İlişkisel Faktörler - Müşteri Memnuniyeti - Bilgi paylaşımı - Yeniden Satın Alma Niyeti

73

6.1. Araştırmanın Amacı ve Önemi

Toplam Kalite Yönetimi anlayışının, yerli firmalarda önemli ölçüde

uygulama alanı bulması, örgütsel küçülme (downsizing), personel güçlendirme

(empowerment) gibi yönetsel uygulamaların yöneticilerin dikkatini çekmesi, bu

süreçte, dış kaynaklardan yararlanma (outsorcing) ve kıyaslama (benchmarking)

gibi kalite iyileştirme çabalarını da, ülkemiz işletmelerinin gündemine getirmiştir.

Kalite iyileştirme ve rekabet avantajı elde etme adına oldukça yeni olduğunu

söyleyebileceğimiz kıyaslama uygulaması, bazı yabancı kuruluşlar tarafından

uygulanmış ve başarılı sonuçlar alınmıştır. kıyaslamanın dünyadaki ilk uygulayıcıları

olan Xerox ve General Motors, uygulama sonucunda önemli iyileştirmeler

sağlamışlardır. Bunlardan bazıları (Özer, 1999, s.14):

• Tasarruf konusunda önemli gelişmeler kaydedilmesi,

• Stok devir süresinin azalması GM için bu rakam 54 günden 20 güne

düşmüştür),

• Satıcı tatmininin nispi olarak yükselmesidir GM için bu rakam %92.5’den

%96.8’e yükselmiştir).

Bunlardan başka Xerox’un sağladığı bazı iyileştirmeler de aşağıda verilmiştir

Özer,1999, s.14):

• Ürün maliyetleri yılda %10’luk,

• Tasarım maliyetleri %33’lük,

• Materyal maliyetleri %12’lik,

• Prototip maliyetleri %50’lik bir düşüş göstermiştir.

• Pazar payı %20 artmıştır.

• Kalite, etkileyici bir şekilde iyileştirilmiştir.

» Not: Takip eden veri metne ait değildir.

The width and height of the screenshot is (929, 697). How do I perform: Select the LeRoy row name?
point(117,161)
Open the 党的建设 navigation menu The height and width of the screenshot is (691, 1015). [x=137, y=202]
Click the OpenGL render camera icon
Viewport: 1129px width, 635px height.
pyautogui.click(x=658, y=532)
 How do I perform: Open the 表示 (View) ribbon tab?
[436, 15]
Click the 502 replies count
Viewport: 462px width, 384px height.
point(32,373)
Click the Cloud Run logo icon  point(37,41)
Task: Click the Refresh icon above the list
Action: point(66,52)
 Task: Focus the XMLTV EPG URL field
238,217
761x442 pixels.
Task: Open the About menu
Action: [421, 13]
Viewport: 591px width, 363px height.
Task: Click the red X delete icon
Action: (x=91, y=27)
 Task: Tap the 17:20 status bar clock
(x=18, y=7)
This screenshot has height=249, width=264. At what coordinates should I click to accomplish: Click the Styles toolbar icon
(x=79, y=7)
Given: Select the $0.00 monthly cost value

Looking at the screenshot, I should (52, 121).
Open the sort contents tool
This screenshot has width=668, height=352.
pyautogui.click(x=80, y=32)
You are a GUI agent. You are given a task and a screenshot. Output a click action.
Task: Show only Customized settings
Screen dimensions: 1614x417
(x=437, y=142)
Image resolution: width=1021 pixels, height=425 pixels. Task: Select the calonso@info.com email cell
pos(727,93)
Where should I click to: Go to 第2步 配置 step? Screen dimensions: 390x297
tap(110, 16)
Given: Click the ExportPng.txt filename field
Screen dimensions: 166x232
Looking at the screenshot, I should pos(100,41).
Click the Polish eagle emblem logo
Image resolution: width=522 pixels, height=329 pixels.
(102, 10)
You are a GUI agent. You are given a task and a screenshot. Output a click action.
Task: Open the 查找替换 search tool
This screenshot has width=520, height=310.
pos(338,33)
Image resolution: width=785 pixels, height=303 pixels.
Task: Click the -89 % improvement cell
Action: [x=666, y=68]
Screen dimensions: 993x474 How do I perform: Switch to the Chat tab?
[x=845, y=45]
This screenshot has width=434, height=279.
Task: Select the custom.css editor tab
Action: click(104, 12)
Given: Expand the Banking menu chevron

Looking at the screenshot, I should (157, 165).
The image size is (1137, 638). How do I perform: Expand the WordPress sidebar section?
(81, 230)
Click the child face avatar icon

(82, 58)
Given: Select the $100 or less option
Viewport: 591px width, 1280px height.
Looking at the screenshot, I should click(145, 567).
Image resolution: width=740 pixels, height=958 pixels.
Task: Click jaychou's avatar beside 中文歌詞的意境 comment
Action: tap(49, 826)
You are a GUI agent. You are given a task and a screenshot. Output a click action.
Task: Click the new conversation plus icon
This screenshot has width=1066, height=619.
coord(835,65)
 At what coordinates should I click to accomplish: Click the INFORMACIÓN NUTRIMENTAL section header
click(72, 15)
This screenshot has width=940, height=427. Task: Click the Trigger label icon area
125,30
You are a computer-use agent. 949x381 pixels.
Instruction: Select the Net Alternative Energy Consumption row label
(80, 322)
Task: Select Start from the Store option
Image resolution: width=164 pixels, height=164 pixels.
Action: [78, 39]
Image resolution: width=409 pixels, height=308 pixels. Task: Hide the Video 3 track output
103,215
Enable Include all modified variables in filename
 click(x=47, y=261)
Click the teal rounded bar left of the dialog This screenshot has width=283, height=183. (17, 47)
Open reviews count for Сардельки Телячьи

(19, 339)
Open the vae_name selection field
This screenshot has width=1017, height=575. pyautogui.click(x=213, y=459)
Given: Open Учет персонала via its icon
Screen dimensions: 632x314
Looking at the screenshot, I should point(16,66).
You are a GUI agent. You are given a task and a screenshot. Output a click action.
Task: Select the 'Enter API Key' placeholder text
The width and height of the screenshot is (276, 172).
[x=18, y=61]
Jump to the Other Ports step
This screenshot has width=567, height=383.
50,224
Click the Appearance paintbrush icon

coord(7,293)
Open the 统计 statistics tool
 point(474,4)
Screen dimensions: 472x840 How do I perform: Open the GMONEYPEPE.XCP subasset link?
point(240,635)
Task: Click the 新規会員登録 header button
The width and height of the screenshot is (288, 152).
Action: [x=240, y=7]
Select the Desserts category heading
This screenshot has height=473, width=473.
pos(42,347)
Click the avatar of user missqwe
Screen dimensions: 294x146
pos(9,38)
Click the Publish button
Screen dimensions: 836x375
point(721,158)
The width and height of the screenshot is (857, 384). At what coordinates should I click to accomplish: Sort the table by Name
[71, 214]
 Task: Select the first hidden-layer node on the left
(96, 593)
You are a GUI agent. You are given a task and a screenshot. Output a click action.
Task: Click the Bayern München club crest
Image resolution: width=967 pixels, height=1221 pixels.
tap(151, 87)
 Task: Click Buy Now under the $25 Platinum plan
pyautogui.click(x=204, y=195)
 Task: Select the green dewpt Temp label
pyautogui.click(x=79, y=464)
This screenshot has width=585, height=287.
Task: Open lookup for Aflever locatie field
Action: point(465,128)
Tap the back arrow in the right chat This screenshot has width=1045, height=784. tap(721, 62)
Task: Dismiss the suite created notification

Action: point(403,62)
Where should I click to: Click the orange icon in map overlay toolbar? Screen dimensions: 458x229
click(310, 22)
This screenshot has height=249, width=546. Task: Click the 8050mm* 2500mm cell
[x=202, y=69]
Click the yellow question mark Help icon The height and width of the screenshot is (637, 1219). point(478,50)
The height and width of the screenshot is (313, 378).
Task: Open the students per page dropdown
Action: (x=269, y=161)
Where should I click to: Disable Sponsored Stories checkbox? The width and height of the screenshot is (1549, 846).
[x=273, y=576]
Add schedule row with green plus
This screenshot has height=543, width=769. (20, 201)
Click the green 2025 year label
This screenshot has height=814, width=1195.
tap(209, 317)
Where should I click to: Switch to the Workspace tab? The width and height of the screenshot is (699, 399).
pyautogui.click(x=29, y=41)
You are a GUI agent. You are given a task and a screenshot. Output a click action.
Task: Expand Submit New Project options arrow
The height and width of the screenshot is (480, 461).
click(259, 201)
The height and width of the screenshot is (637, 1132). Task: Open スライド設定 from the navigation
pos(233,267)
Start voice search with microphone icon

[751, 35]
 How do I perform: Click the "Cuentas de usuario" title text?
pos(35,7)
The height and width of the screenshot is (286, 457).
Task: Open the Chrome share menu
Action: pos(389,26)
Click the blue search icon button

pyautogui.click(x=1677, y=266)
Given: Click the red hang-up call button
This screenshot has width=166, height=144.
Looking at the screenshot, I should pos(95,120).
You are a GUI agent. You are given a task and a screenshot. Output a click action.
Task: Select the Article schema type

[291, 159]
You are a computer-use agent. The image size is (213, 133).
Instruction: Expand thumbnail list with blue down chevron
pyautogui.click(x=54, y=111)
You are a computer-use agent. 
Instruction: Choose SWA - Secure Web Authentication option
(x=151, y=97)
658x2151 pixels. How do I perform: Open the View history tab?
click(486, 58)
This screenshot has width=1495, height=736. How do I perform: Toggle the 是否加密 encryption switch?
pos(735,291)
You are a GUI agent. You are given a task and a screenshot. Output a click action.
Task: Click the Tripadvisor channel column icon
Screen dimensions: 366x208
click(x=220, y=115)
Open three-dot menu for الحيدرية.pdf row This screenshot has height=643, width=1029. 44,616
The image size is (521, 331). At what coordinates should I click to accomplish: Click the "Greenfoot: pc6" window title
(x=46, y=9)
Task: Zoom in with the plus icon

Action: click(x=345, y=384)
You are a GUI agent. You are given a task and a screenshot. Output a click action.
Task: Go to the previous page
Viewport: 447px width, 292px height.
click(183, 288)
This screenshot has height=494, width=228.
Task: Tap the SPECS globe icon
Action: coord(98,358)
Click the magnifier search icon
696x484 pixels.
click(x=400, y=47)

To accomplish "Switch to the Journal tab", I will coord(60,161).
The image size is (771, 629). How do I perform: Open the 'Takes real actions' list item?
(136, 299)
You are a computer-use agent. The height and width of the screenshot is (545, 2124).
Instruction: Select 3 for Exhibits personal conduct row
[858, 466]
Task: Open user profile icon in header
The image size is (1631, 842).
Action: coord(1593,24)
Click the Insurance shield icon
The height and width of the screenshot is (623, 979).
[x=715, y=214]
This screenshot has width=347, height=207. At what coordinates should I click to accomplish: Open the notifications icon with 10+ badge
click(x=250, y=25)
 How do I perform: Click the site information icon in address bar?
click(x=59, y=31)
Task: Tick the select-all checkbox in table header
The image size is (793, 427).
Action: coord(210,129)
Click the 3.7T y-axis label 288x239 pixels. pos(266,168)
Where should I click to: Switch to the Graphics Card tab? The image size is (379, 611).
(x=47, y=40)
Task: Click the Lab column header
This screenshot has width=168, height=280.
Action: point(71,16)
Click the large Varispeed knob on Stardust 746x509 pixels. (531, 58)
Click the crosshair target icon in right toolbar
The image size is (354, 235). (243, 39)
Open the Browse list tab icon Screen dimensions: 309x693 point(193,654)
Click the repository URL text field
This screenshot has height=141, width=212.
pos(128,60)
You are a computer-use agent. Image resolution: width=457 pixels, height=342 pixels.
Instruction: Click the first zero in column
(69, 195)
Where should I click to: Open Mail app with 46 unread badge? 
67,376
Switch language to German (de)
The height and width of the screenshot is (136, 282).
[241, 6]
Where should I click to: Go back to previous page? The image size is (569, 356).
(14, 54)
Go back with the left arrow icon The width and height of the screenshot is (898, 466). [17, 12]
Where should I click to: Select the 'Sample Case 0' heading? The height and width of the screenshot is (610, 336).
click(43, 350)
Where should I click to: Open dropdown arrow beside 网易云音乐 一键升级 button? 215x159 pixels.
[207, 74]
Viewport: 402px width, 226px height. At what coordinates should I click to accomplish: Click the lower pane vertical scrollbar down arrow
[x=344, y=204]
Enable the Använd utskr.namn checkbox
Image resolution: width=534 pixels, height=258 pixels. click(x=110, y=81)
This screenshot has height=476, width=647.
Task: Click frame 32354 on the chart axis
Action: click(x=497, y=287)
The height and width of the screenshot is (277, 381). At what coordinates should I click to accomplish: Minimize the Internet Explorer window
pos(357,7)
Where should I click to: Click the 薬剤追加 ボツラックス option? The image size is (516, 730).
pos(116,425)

• Tedarikçi sayısı azaltılmıştır.

Küreselleşme sürecinde yaşanan hiper rekabette yerli firmaların ayakta

kalması, ancak, uluslararası firmaların da uyguladıkları bu yeni tekniklerin

74

kullanımıyla mümkün olabilecektir. Uluslararası Kıyaslama uygulayıcısı kuruluşlarla

benzer şekilde, ülkemizde Kıyaslamayı uygulayan kuruluşlar da, pazar payının

artırılması, ihracatın artması, müşteri ve işgören tatmininde artış, müşteri

şikâyetlerinde azalma, ürün teslim sürelerinde kısalmalar sağlanması ve nihayet kâr

artışı sağlanması gibi, Benchmarking bölümünde daha detaylı bir biçimde ortaya

koyulmuş olan iyileştirmeler elde etmişlerdir.

Dünyanın önde gelen firmalarında ve ülkemizdeki uygulayıcılarında bu

iyileştirmeleri sağlayan Kıyaslama çalışmasının, uygulanabilirliğinin ve

metodolojisinin ortaya koyulmasının bu yüzden büyük önem arz ettiğini

düşünmekteyiz. Çalışmanın amacı, dünyada ilk olarak Xerox, General Motors ve

Texas Instrument şirketleri tarafından uygulanıp başarılı sonuçlar elde edilmiş olan,

ülkemizde uygulayan kuruluşlarda da önemli iyileştirmeler sağlayan, Toplam Kalite

Yönetimi’nde bir kalite iyileştirme aracı olarak ifade edilen Benchmarking

uygulamasının teorisini ortaya koymak, ülkemizde Kıyaslama uygulayan bazı

şirketlerdeki sonuçlarını görmek, üç örnek işletmede Kıyaslama çalışması yaparak

uygulanabilirliğini, yararlı ve eleştirilebilir yönlerini belirlemektir. Böylelikle

bilimsel olarak bu alanda yapılmış olan kapsamlı sayılabilecek bir çalışma olması

itibarı ile bilime, uygulamanın sonuçlarını, üstünlüklerini ve eleştirilebilir yönlerini

ortaya koyması bakımından da gerek ekonomik gerekse sosyal yönden iş dünyasına

ve topluma yararlar sağlayacağını düşünmekteyiz.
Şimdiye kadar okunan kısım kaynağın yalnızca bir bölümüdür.